The problem:
Extract the text of every item below word for word, omitting the pictures.

Stored data:
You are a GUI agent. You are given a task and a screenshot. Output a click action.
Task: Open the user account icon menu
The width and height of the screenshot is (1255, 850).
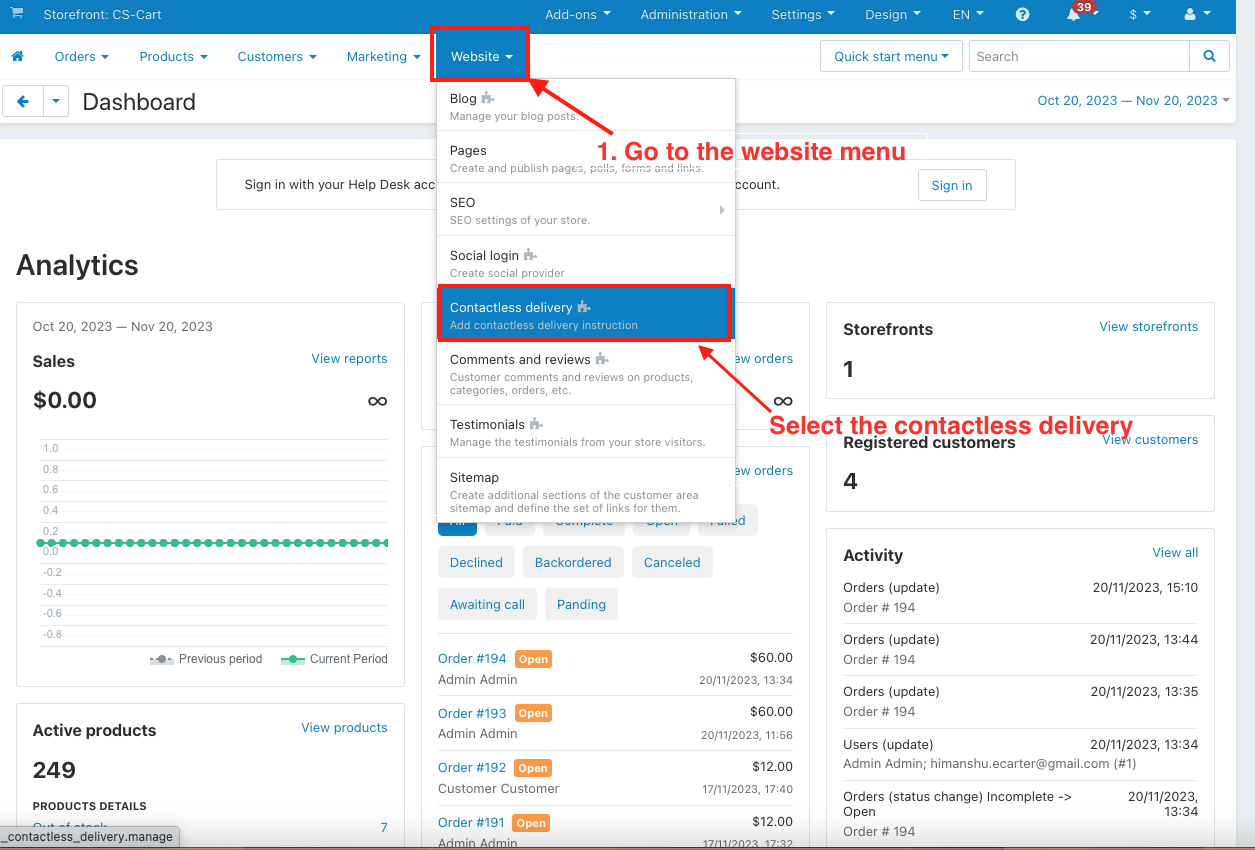(1197, 14)
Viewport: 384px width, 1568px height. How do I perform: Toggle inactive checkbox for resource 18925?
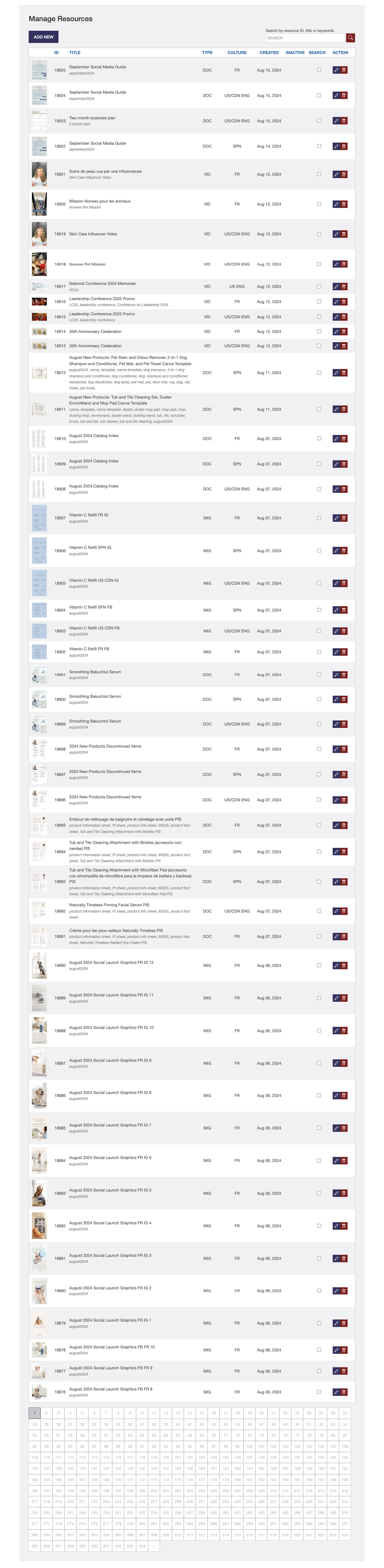(x=319, y=70)
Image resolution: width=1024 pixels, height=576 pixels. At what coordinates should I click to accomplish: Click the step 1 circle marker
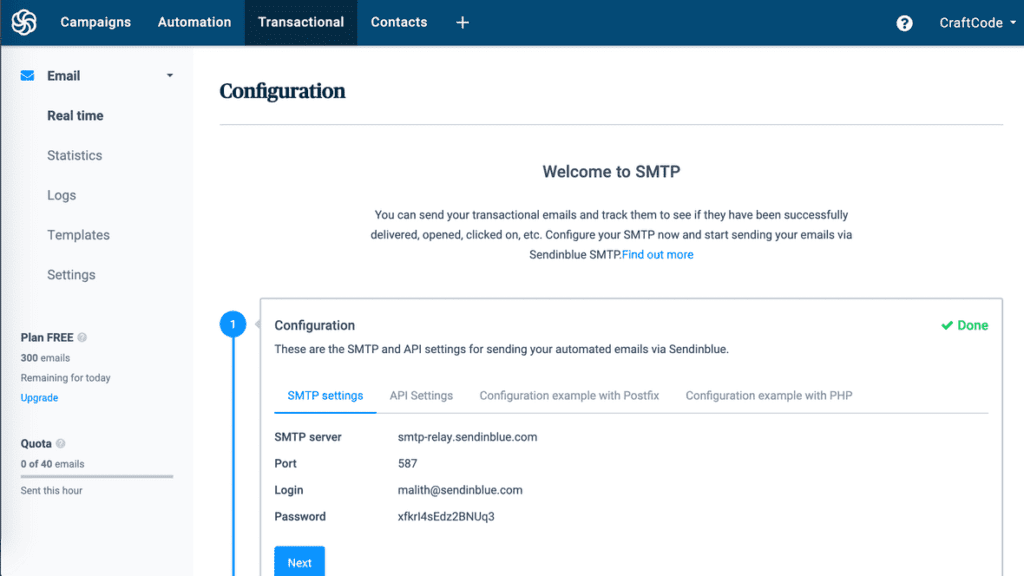click(x=232, y=324)
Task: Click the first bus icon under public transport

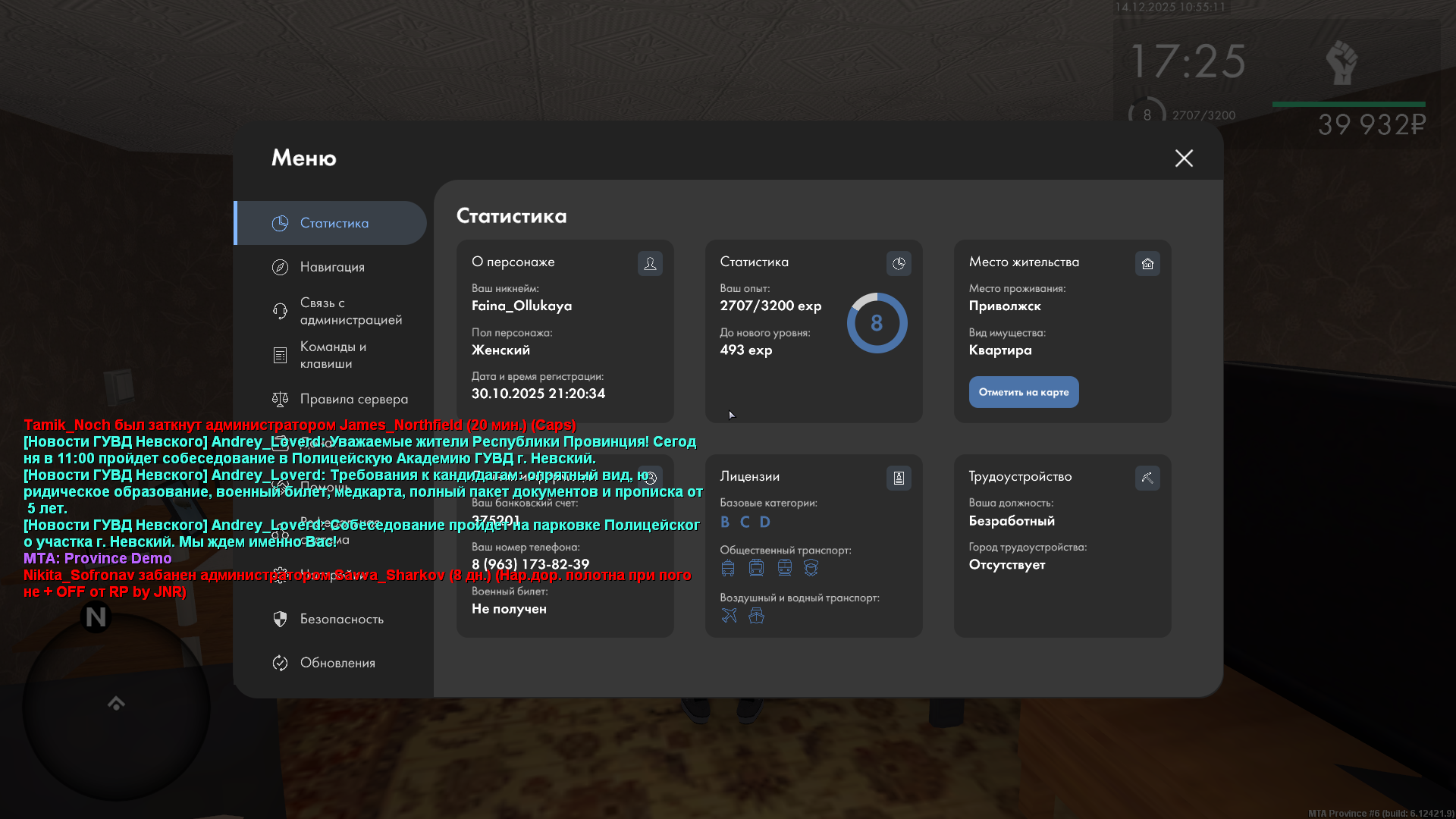Action: (728, 567)
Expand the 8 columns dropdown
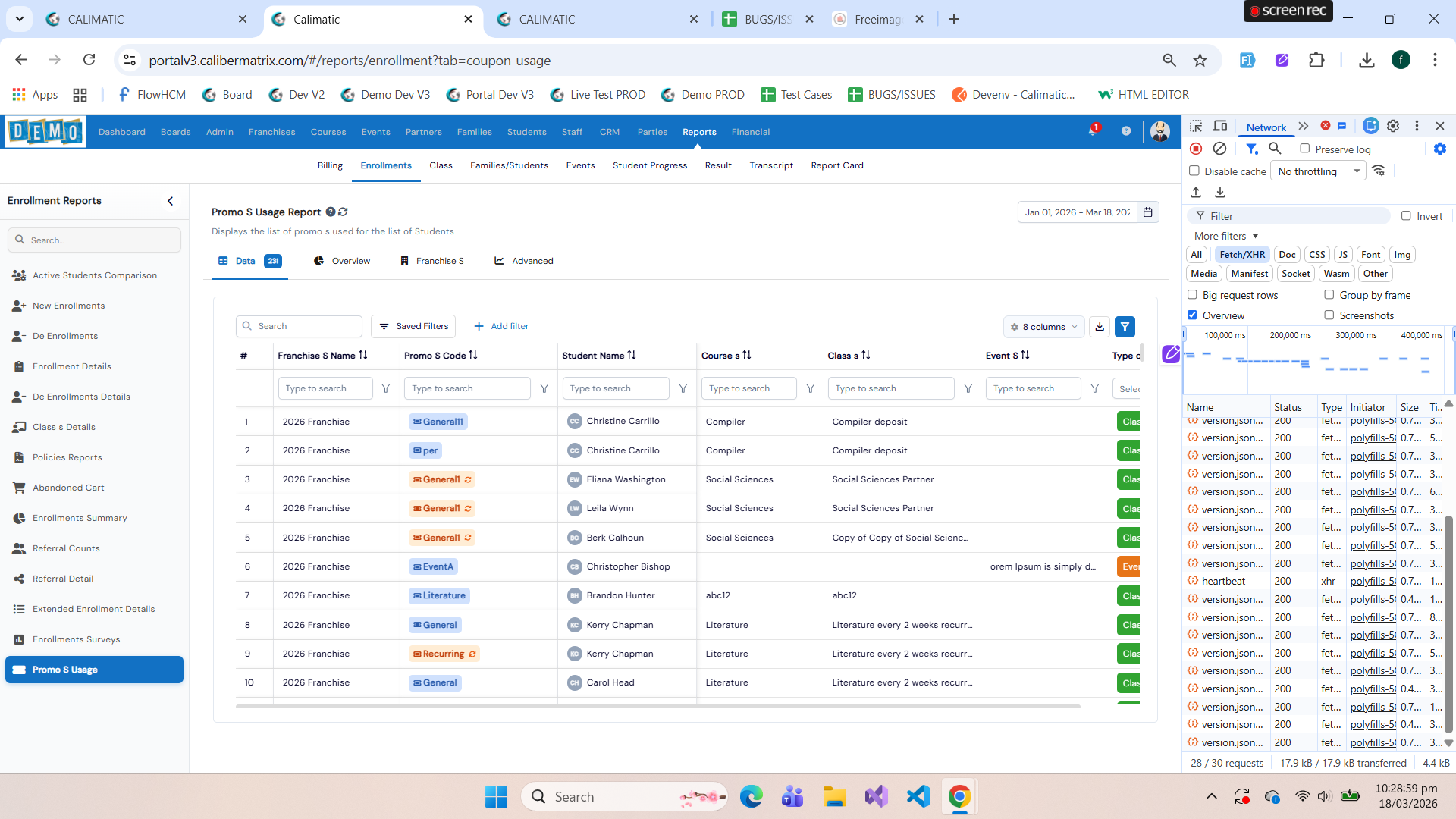The image size is (1456, 819). pyautogui.click(x=1043, y=327)
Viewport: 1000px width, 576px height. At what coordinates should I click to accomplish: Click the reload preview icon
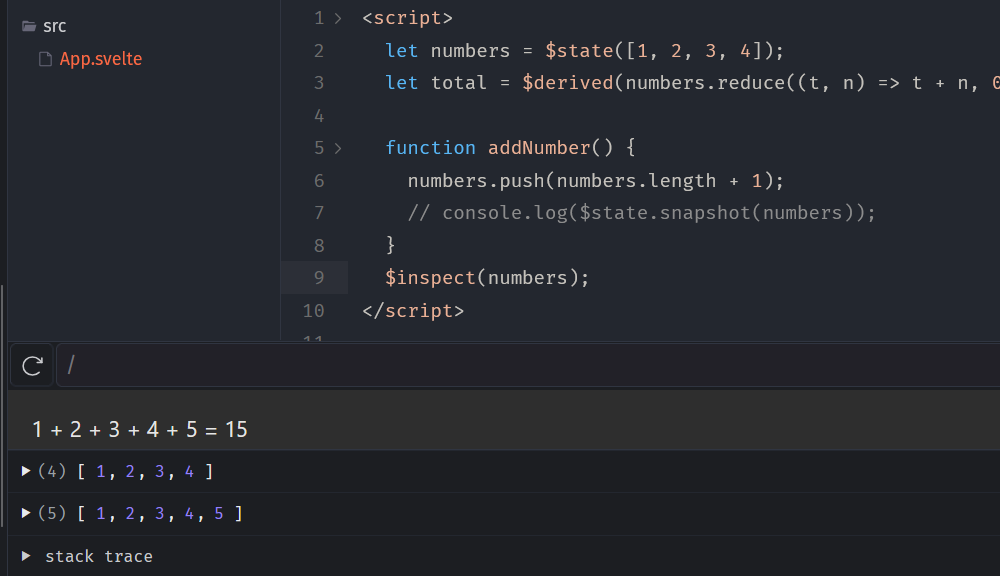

Written reply:
You are a GUI agent. You are given a task and a screenshot. Output a click action.
Task: Open the user account icon menu
The width and height of the screenshot is (1255, 850).
(1197, 14)
Viewport: 384px width, 1568px height. How do I perform: Toggle inactive checkbox for resource 18925?
(x=319, y=70)
Image resolution: width=1024 pixels, height=576 pixels. At what coordinates should I click to accomplish: Click the step 1 circle marker
click(x=232, y=324)
Task: Click the first bus icon under public transport

Action: (728, 567)
Expand the 8 columns dropdown
The image size is (1456, 819). pyautogui.click(x=1043, y=327)
Viewport: 1000px width, 576px height. At what coordinates should I click to accomplish: Click the reload preview icon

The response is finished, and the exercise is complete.